Bugün bir hayat görüşünün Batıdan Doğuya doğru yayılıyor olmasında «Doğulu» denilen milletler için küçültücü bir yön görmek yanlıştır. Bu hareket, göçlerle önce Doğudan Batıya doğru yayılmış olan uygarlığın, belirli bir evrimden geçip erginleştikten, yeni bir kimlik kazandıktan sonra, kaynağına dönüşünden ibarettir.

Doğudan Batıya doğru yayılışın itici kuvveti Türklerden gelmişti. Bugünse Türkler, Batıdan Doğuya doğru başlayan hareketin öncüsü durumundadırlar. İnsanlık tarihindeki bu dönüm noktasının, bu dönüş hareketinin başlangıç noktası olarak, tarihçiler, herhalde Türk milletinin Kurtuluş Savaşını ve Cumhuriyet ilânını göstereceklerdir.

Cumhuriyet ilânı, Türk milleti için, yalnız bir rejim değişikliğinin değil, bir hayat görüşü değişikliğinin de gerçekleşmesidir. Batıyla Doğu arasındaki duvarı yüzyıllarca zor kullanarak yıkamamış olan Türkler, ancak Avrupa'dan çekilip hayat görüşlerini değiştirdikten sonra bunu başarabilmişlerdir. Nasıl ki emperyalizmin zoruyla Doğuyu kendilerine bağlıyamamış olan Avrupalılar da, ancak Asya'dan çekilip zor kullanmaz veya kullanamaz duruma geldikten sonra Doğunun kendi hayat görüşlerine açıldığını görmüşlerdir.

Türklerin, Kurtuluş Savaşını kazanmaları emperyalizmin sona ermesine başlangıç olduğu gibi, Cumhuriyetle beraber yeni bir hayat görüşünü benimsemeleri de, Batı ile Doğu arasında yüzyıllarca karşılıklı kuvvet kullanarak yıkılamamış olan duvarın yıkılmasını sağlamıştır.

Eğer Türk milletinin bugün insanlığa karşı bir «tarihî vazife» sinden söz edilebilirse, bu ancak, Batılı hayat görüşünün Doğuya yayılışındaki öncülüğünü devam ettirmekle yerine getirilebilecek bir vazife olabilir. Bu «tarihî vazife»yi yerine getirebilmek için, Türk milletinin, ne sınırlarını genişletmeğe ne başka milletler üzerinde egemenliğe ihtiyacı vardır. Gerek Batıyı Doğunun egemenliği altına almak için Türkler, gerek Doğuyu Batının egemenliği altına almak için Avrupalılar yüzyıllarca uğraşmış, fakat sonunda, kendi varlıklarını bile tehlikeye düşürecek kadar başarısızlığa uğramışlardır.

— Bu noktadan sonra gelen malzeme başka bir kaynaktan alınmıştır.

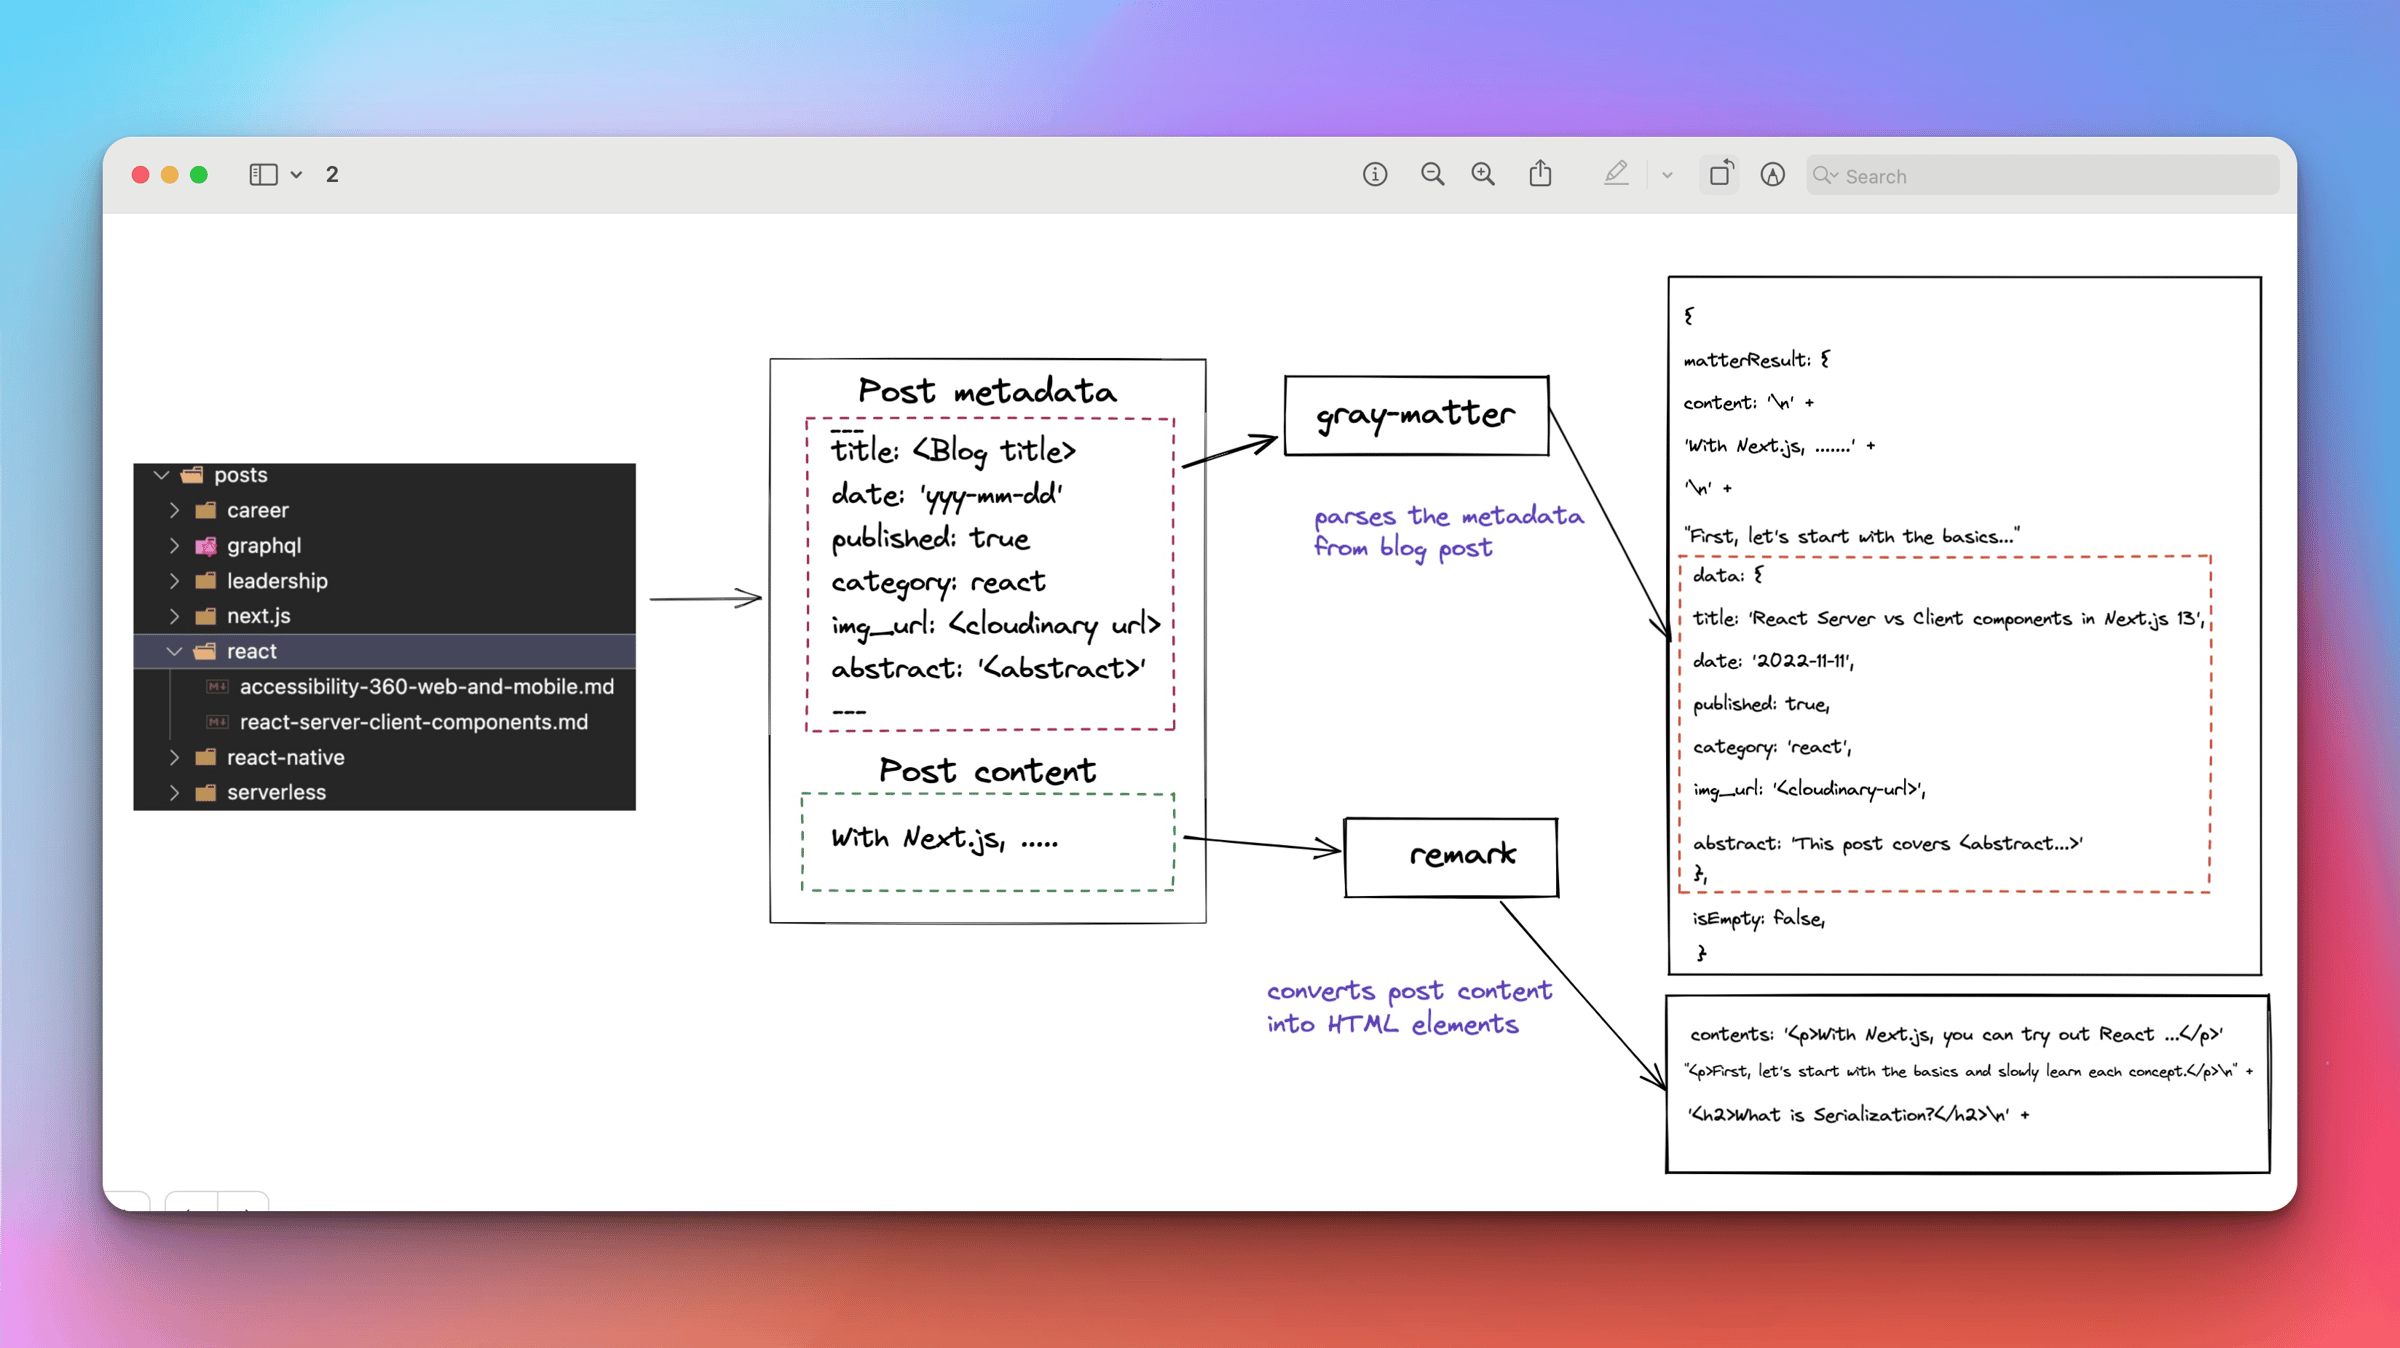
Task: Click the sidebar toggle icon
Action: coord(262,175)
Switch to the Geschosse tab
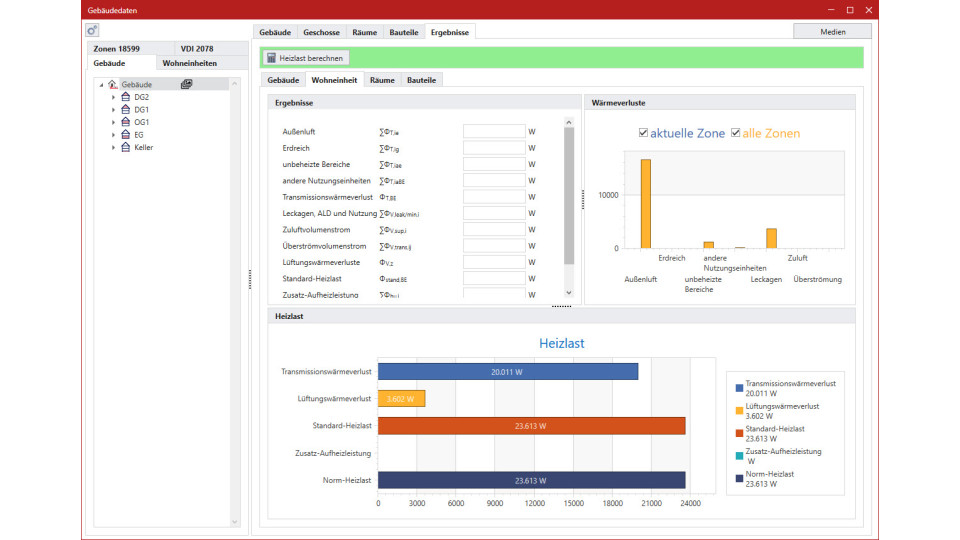 tap(321, 32)
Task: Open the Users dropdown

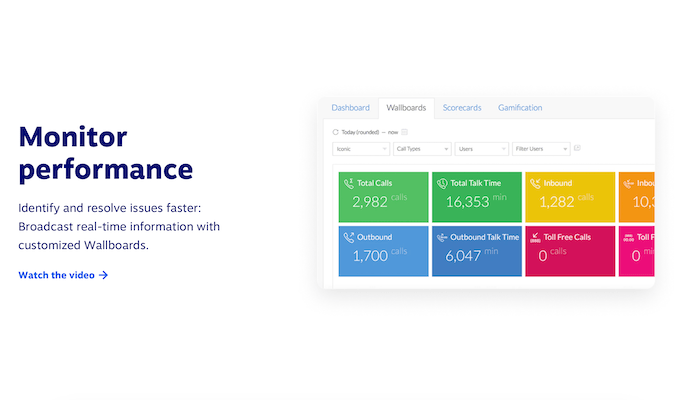Action: point(480,149)
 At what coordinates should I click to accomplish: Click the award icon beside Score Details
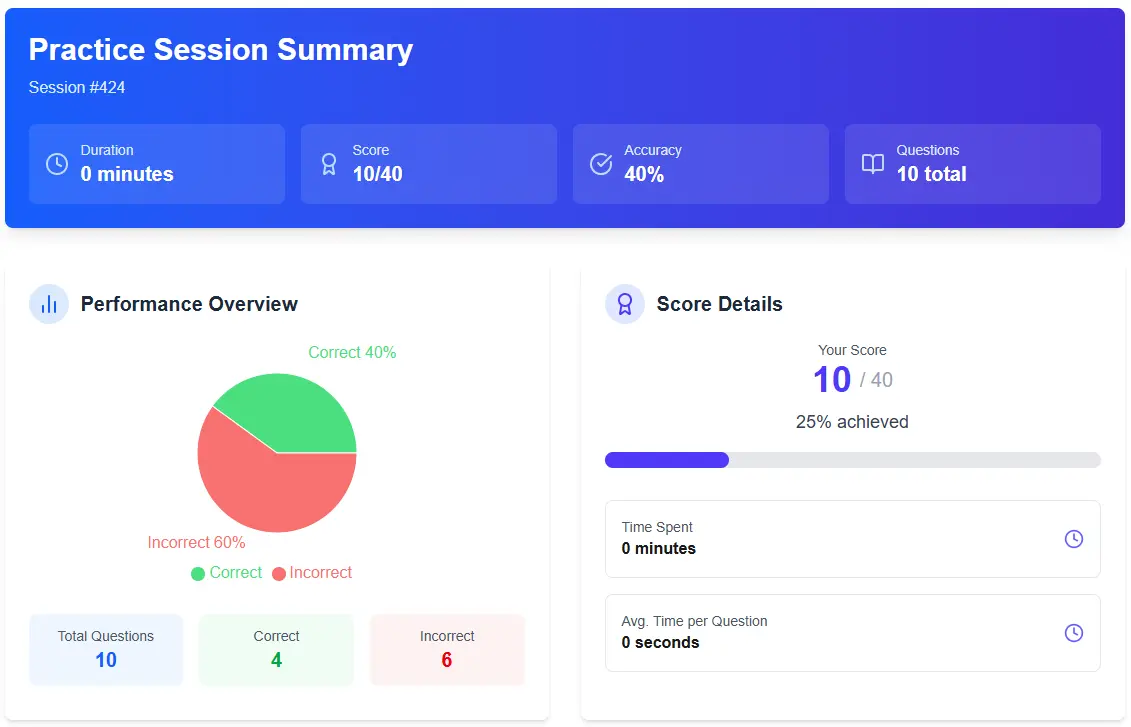(x=625, y=304)
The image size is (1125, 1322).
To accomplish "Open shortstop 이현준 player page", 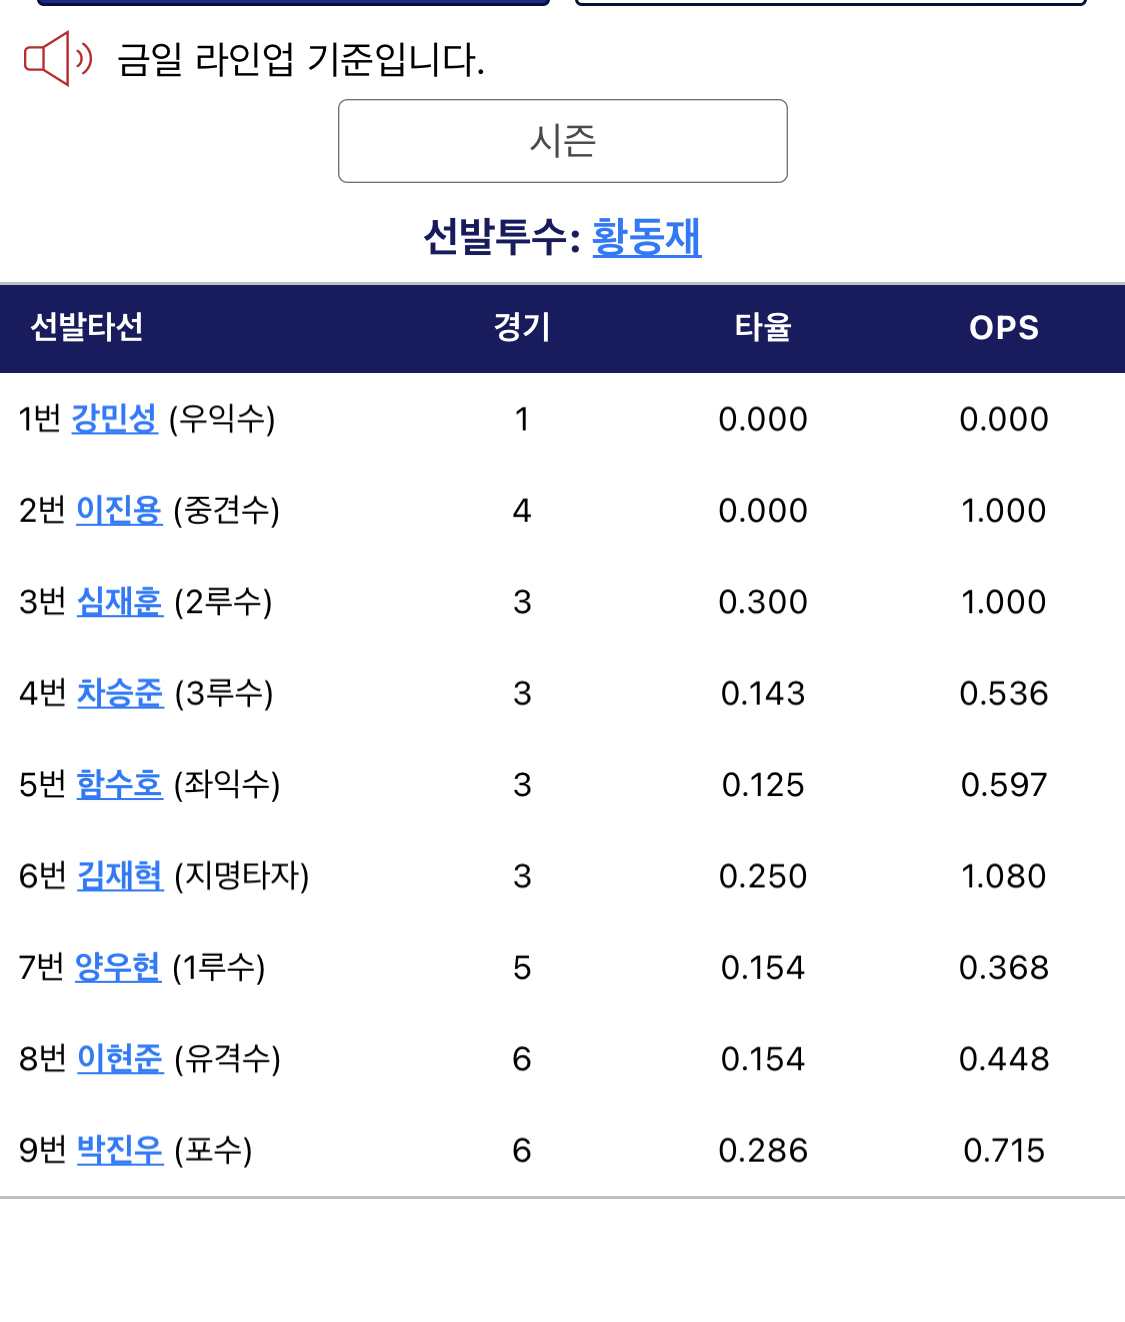I will pos(120,1058).
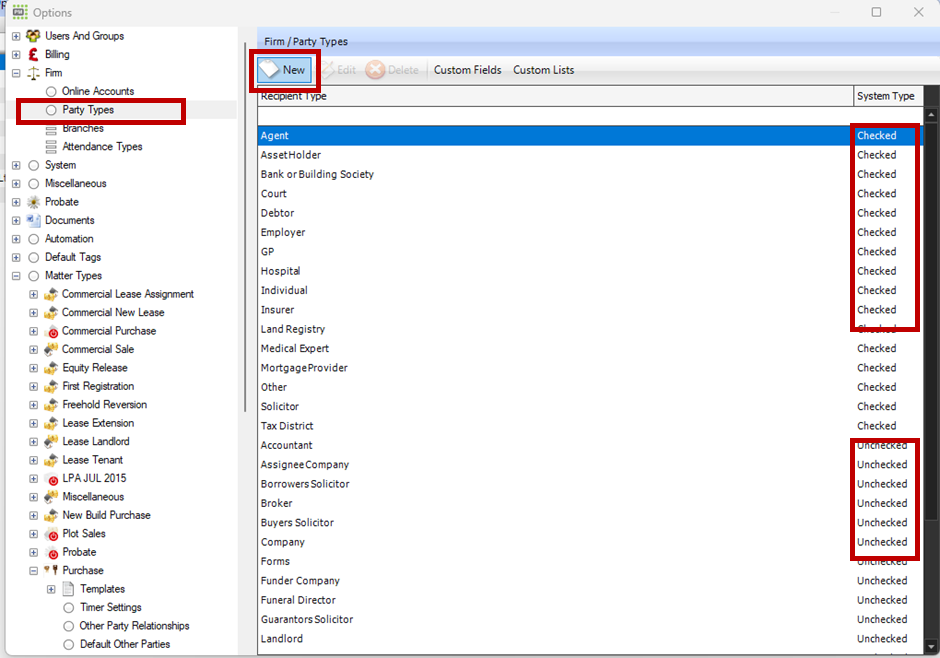Expand the Users And Groups node
Image resolution: width=940 pixels, height=658 pixels.
[x=16, y=36]
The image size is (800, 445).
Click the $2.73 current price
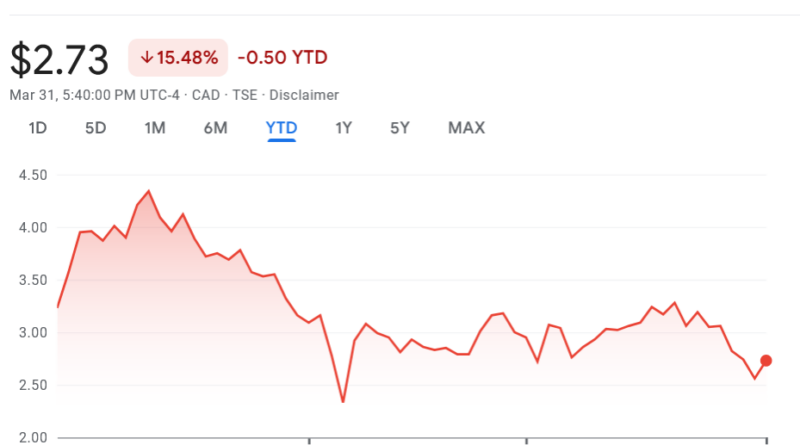pos(60,60)
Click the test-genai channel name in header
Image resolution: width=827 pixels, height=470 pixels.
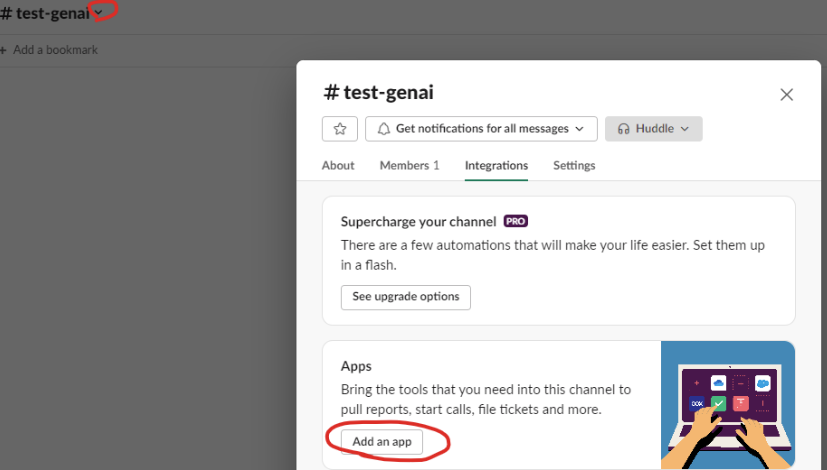pos(52,13)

Türk milleti, zor kullanmakla, topraklarını genişletmekle dünyada kazanamadığı şerefli mevkii, en yıpratıcı savunma harbleri sonunda ve bugünkü sınırlarına çekildikten sonra nasıl kazanabilmiş olduğunu unutmaz, bunun üstünde düşünmeyi ihmal etmezse, hem, 1923 de kurduğu Cumhuriyetin anlam ve değerini daha iyi kavrayabilecek, hem de bu şerefli mevkiini tehdid eden tehlikeleri daha iyi görüp önleme imkânını kazanmış olacaktır.

Bülent ECEVİT 

Dosyalar

1956.10.30.jpg
1956.10.30_B.jpg
1956.10.30_B.txt

Koleksiyon

Etiketler

Alıntı

“Batı-Doğu,” Bülent Ecevit Yazıları 1950-1961, 29 Mart 2024, https://ecevityazilari.org/items/show/708 ulaşıldı.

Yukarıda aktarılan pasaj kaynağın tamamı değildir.